The ideological wall between the metaphoric licence to bodily autonomy and the literal licence to practice medicine remains towering and guarded. But as we shine light on this past, share ever-less clandestine details online, fight for positive change and even just laugh around tables of friends, we’re learning how to kick out those walls one brick at a time—as if it even was a choice in the first place.
Liz is a writer, sexual health nerd and photographer who has had their work featured in Kill Your Darlings, Crikey, Archer, Junkee, and Overland. She can be found on @lizduckchong, co-hosting @letsdoitpodcast, or catching trains around Sydney’s inner west.
- Zethraeus, N., Dreber, A., Ranehill, E., Blomberg, L., Labrie, F., von Schoultz, B., … Hirschberg, A. L. (2017). A first-choice combined oral contraceptive influences general well-being in healthy women: a double-blind, randomized, placebo-controlled trial. Fertility and Sterility. https://doi.org/10.1016/j.fertnstert.2017.02.120
- http://www.abs.gov.au/AUSSTATS/abs@.nsf/2f762f95845417aeca25706c00834efa/e50a5b60e048fc07ca2570ec001909fb!OpenDocument
- https://www.guttmacher.org/fact-sheet/contraceptive-use-united-states#1
- http://www.economist.com/node/347484
- Liao, P. V., & Dollin, J. (2012). Half a century of the oral contraceptive pill: historical review and view to the future. Canadian Family Physician Médecin de Famille Canadien, 58(12), 757–60. Retrieved from http://www.cfp.ca/content/58/12/e757.full
- Watkins, E. S. (2012). How Pill became a lifestyle drug: The pharmaceutical industry and birth control in the United States since 1960. American Journal of Public Health, 102(8), 1462–1472. https://doi.org/10.2105/AJPH.2012.300706
- Gazit, C., & Steward, D. (2003). The Pill. PBS American Experience.
- https://www.ncbi.nlm.nih.gov/pmc/articles/PMC1376165/
- Roberts, D. (1997). Killing The Black Body. Pantheon Books.

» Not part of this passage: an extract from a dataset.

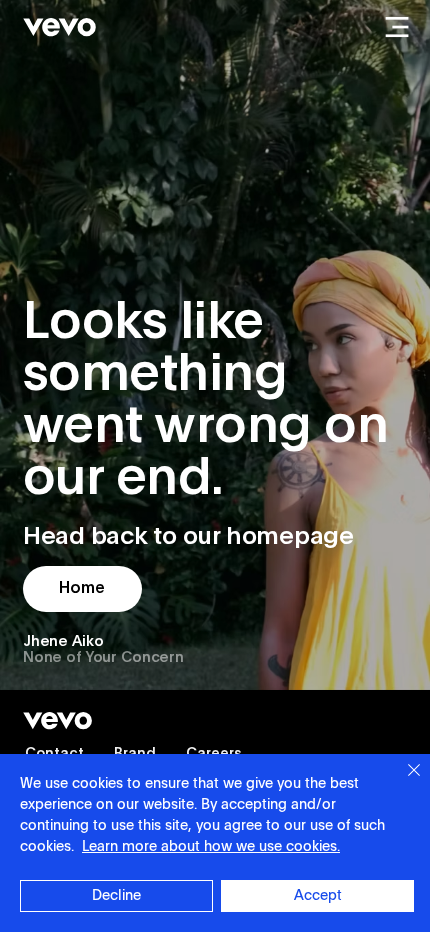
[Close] (402, 782)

- Barratt, ‘Ill-conceived History: An Analysis of the Fiftieth Anniversary of the Pill’ 2012
- Hermann M. Behre, et. al ‘Efficacy and Safety of an Injectable Combination Hormonal Contraceptive for Men’ 2016
- https://www.acog.org/about_acog/news_room/~/media/newsroom/millionwomanmarchendometriosisfactsheet.pdf
- Gynopedia. (n.d.). Retrieved from https://gynopedia.org/Welcome_to_Gynopedia
- Chardronnet, E. (2015). GynePunk, the cyborg witches of DIY gynecology. Makery. Retrieved from http://www.makery.info/en/2015/06/30/gynepunk-les-sorcieres-cyborg-de-la-gynecologie-diy/
Anant Singh says
A very fascinating read. Indeed, the world has come a long way in terms of accepting and using both male and female contraceptives. This is also reflected in a report by Grand View Research, which states that the market will grow to more than 30 million USD by 2022. In fact, the recent innovations in contraceptives such as a new male birth control pill being developed, will surely aid growth in global markets of contraceptives.